When today's students enter their post-education professional lives, odds are pretty good that they will be asked to work with others from around the globe collaboratively to create content for diverse and wide-ranging audiences. Odds are also pretty good that they are going to need to read and write effectively in linked environments as they locate, analyze, remix, and share the best, most relevant content online for their own learning.

When students complete their education, they will be expected to use the skills they have learned throughout their educational career in their professional career. It is imperative that they are able to sufficiently utilize these skills to complete work goals. Through situated learning, students will be able to learn the skills and also be able to accurately use the skills they have learned. Situated learning allows students to gain experience through doing in some way and from this experience they are able to be productive in their lives after they have graduated.

=== After graduation ===
Situated learning continues after graduation. According to Halverson (2009):

Almost any job-related skill can be taught by practicing the skill, and computer simulations can create immersive environments where the target skills are necessary for solving engaging problems.

In situations where situated learning is not possible, simulations can offer an alternative way to provide employees with an authentic learning experience.
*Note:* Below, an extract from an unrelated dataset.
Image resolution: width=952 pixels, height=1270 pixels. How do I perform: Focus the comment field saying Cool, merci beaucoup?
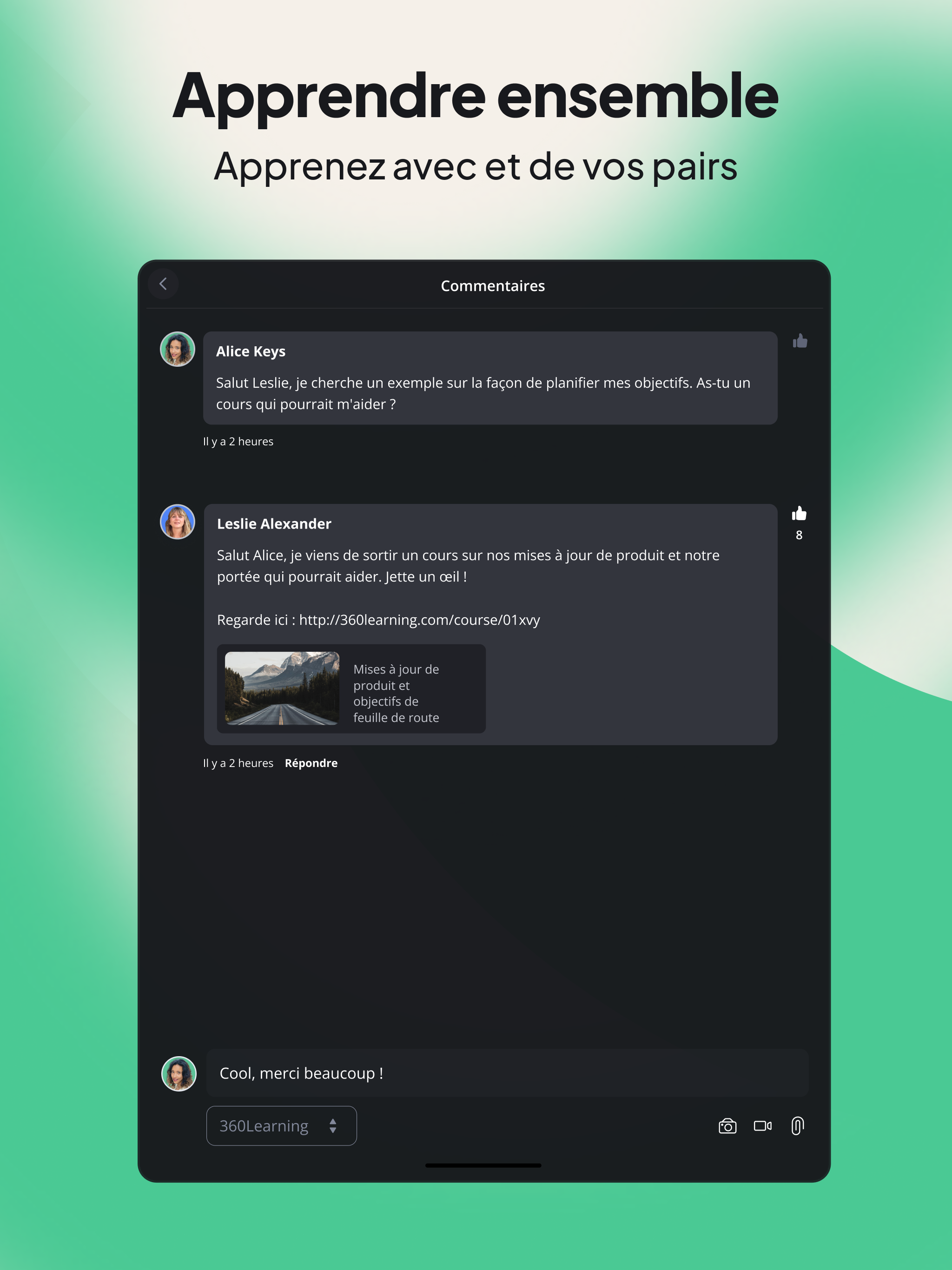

Situated learning allows employees to immediately apply what they've learned in the context of performing job-related tasks. Learning occurs among peers who perform the same function. Problem-solving and the generation of new ideas can be better supported in a social learning environment where all of the stakeholders experience the positive effects of ongoing learning. Often, the benefits of situated learning extend well beyond the immediate group of practitioners throughout the organization and the broader community. Richardson notes that, in an educational setting, teachers can use collaborative technologies in their own practice in order to gain a better understanding of how to integrate these technologies in the classroom.

=== New tradition of online instruction ===
Many online learning courses still use the traditional teacher-directed, textbook-oriented curriculum that is compartmentalized by discipline. Many universities have begun to recognize that authentic situation learning must occur in online courses. A key aspect is to recognize that the unit itself must be an authentic activity and not just made up of disjointed activities.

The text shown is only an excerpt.